As Baltimore’s new top cop seeks to lead BPD into an era of reform and mend police-community ties, city lawmakers are calling for a criminal justice officials to get together to discuss ways to reduce low-level arrests wherever possible.
Councilman Robert Stokes (12th District) is proposing a resolution at tonight’s city council meeting calling on police, prosecutors, the sheriff’s department and others to explore “alternative enforcement strategies outside of traditional arrest.” The rest of the council has already signed on as co-sponsors.
Stokes told Baltimore Fishbowl that by alternatives, he primarily means citations, not arrests, for petty offenses—not violent crimes, he adamantly noted—such as selling items without a peddlers license, loitering or nonviolent alcohol-related offenses like open container. Officers could use more discretion in ticketing instead of cuffing people, he said, reducing prolonged injurious effects on an arrestee’s life resulting from a single run-in with police.
Stokes said the idea for his resolution arose from stories he’s heard from locals who’ve been arrested, and from talks with around a dozen young people who he’s been meeting with for the last four or five weeks.
“Some people wait in jail for weeks for a misdemeanor, and then they end up losing their job,” Stokes said. Others struggle to find employment as a result of having a criminal record. And still others suffer even during the expungement process, which costs only $30 to apply for purging a crime from one’s criminal record. Stokes said he’s talked with people who worked with attorneys charging hundreds of dollars, preying on those who aren’t aware they can do it themselves or receive help from organizations like the Maryland Volunteer Lawyers Service.
Stokes touched on a familiar storyline for Baltimore, highlighting a problematic trend of Baltimore police relying too much on arrests as a policing tool (with roots tracing back, at least, to Martin O’Malley’s “zero tolerance” era) and disproportionately targeting black city residents. This is evident, very broadly speaking, in BPD’s archived monthly arrest totals on its Open Data portal, and in the U.S. Department of Justice’s 2016 investigative report on BPD, which found black Baltimoreans are arrested “at rates that significantly exceed relevant benchmarks for criminal activity.”
“I think it just needs to be looked at, and how we can take that barrier away from persons that look for employment or training opportunities,” Stokes said.
His resolution calls for BPD, the Baltimore City State’s Attorney’s Office (neither of whom immediately responded to requests for comment), the Mayor’s Office of Criminal Justice, the Baltimore City Sheriff’s Office and others with criminal justice-related duties “to appear before the City Council to discuss ways that we can rebuild trust between our citizens and the agents of the criminal justice system.”
It calls out to the city being in year two of its federal court-ordered consent decree, which pushes widespread reforms in part to repair police-community relations that have eroded under years of abuse and high-profile corruption by city police.
“The Baltimore City Council is interested in how the Baltimore Police Department can perform its law enforcement duties outside of traditional arrest, so as to build trust between civilians and police officers,” the text of the resolution reads.

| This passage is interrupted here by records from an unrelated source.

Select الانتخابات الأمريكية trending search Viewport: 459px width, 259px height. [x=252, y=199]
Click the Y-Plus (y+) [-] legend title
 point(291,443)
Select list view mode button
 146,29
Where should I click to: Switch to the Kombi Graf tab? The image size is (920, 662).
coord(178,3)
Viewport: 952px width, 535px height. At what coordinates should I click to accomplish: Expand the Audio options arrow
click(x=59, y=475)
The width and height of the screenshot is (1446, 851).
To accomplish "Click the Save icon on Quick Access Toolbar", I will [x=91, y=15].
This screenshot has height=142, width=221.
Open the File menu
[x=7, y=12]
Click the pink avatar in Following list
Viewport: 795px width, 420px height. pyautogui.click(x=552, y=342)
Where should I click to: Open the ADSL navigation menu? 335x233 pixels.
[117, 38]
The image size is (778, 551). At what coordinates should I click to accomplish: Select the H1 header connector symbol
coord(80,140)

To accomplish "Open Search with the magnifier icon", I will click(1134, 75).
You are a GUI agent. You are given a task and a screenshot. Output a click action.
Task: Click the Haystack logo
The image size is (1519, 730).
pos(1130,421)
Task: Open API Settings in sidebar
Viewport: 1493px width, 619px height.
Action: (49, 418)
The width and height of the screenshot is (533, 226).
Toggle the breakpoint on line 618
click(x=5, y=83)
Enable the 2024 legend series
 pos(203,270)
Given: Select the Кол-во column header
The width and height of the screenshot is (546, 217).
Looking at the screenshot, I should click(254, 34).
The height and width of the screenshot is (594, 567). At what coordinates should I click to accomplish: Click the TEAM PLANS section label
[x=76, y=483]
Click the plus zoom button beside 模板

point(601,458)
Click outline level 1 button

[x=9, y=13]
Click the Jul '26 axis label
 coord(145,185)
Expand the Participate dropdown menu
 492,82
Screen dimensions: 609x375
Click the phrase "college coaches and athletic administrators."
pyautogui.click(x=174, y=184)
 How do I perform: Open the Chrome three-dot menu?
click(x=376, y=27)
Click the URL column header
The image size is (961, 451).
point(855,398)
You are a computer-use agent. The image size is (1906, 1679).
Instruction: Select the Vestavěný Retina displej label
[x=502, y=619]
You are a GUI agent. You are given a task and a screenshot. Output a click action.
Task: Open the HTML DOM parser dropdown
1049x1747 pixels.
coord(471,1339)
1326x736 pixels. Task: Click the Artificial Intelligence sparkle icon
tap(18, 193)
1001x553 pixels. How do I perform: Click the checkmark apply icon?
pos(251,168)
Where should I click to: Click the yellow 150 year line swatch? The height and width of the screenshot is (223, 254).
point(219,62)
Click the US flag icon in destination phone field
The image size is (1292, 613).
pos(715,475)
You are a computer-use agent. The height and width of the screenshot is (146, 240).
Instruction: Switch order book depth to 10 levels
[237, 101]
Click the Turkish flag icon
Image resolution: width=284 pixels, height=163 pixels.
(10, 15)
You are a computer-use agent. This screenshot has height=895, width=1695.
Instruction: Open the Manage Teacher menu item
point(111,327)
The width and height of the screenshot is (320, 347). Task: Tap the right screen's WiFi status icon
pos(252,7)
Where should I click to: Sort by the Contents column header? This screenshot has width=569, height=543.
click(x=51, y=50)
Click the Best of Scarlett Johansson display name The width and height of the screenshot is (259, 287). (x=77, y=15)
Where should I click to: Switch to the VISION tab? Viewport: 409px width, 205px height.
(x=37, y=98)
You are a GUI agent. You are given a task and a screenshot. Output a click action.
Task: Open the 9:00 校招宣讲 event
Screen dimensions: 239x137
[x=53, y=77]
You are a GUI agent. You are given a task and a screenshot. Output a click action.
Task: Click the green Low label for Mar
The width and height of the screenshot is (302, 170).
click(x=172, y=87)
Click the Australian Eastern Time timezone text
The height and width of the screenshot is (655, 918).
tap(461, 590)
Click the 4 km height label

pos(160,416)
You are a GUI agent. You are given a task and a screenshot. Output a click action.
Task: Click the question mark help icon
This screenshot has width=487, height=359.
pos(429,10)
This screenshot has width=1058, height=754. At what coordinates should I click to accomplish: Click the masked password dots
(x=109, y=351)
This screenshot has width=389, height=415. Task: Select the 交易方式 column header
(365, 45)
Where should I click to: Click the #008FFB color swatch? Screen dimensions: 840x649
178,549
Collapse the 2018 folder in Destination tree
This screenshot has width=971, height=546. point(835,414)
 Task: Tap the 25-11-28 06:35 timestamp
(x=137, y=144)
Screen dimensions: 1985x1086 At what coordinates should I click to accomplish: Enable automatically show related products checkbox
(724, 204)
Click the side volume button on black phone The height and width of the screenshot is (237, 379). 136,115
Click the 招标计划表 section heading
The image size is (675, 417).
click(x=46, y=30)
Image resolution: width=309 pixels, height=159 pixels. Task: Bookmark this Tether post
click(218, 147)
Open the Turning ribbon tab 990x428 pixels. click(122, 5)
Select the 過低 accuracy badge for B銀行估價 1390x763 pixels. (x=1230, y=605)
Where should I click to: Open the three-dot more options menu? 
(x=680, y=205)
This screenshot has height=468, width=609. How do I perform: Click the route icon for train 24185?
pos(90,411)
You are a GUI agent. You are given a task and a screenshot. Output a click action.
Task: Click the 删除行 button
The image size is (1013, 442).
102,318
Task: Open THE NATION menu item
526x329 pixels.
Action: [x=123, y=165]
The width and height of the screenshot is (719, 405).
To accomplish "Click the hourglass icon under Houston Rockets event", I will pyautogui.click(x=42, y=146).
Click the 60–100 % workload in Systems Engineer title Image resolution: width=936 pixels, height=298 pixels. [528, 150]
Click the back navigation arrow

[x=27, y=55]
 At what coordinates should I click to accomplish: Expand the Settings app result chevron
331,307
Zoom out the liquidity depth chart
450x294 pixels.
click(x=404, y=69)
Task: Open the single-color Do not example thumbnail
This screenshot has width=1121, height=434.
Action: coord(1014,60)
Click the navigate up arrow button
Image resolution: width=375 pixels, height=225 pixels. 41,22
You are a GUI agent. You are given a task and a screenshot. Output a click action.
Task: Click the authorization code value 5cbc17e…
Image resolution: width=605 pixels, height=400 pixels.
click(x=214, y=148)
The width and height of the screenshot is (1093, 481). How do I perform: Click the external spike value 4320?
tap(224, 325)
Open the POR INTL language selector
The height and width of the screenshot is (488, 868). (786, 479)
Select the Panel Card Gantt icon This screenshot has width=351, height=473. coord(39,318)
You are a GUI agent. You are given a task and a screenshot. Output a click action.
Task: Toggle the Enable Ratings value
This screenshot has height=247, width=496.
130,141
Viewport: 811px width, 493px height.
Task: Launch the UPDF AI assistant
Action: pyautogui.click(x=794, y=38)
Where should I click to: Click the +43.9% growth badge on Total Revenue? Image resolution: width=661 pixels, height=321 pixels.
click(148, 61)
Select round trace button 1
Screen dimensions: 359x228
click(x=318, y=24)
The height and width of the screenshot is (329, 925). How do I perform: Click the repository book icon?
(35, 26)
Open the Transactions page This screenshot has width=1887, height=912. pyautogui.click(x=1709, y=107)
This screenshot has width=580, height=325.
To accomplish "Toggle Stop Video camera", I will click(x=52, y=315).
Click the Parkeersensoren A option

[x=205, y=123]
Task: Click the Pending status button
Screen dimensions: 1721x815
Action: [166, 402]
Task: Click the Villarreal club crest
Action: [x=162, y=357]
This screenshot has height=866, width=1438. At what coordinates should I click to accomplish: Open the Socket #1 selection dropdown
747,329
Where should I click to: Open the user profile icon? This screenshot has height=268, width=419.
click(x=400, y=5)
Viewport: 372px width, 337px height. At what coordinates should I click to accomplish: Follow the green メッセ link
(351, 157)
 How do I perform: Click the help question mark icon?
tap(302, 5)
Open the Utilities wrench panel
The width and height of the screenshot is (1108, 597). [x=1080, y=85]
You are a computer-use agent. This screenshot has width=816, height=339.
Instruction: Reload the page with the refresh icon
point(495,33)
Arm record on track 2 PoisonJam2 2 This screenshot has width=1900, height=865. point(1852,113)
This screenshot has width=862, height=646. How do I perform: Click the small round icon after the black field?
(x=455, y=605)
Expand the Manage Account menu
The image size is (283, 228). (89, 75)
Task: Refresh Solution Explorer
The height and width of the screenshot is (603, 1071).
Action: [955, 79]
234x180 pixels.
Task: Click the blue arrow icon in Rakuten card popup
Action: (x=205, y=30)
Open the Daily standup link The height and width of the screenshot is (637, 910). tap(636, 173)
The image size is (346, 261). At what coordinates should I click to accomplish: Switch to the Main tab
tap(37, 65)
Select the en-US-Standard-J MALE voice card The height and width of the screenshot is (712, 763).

At his confirmation hearing in February, Police Commissioner Michael Harrison pledged to make community relations a cornerstone of police reform. “Good police work is always about developing these positive relationships with members of our community, no matter who they are, no matter where they live and no matter what they do for a living.”
Stokes, whose Executive Appointments Committee unanimously approved Harrison that same evening, said today that the commissioner is “going in the right direction” so far, with more officers seen getting out of their cars while out on patrol, and by planning more measures to hold police accountable.
“It’s not gonna happen overnight,” Stokes stressed.
Cannabis possession has come front and center as an arrest-related issue, with data showing an overwhelming 96 percent of people jailed for the low-level drug crime in recent years—even after Maryland decriminalized possession of less than 10 grams in late 2014—are black.
In response to reporting by Baltimore Fishbowl and the Baltimore Institute for Nonprofit Journalism, prosecutors in January announced they would cease charging people arrested for weed possession, unless police produce evidence of distribution or intent to distribute, as if the individual also has baggies, a scale or other packaging goods.
But police haven’t bought into the change—nor did Mayor Catherine Pugh, who’s still out on leave amid scandal and a prolonged bout of pneumonia—and have defended their obligation to keep arresting people under state law.
Stokes said this resolution doesn’t cover cannabis possession because that’s an issue in and of itself. But he is planning to introduce a second resolution at the following council meeting on April 22, requesting a similar hearing involving prosecutors and police.
“There needs to be some conversation on how we meet in the middle, because there’s a lot of confusion out here,” Stokes said of the current limbo state on cannabis possession.
He acknowledged police are merely following Maryland law, and that the SAO has carved out its own rules. But, he posed, “What are we doing here? We’re wasting resources. We need to meet in the middle and have some dialogue.”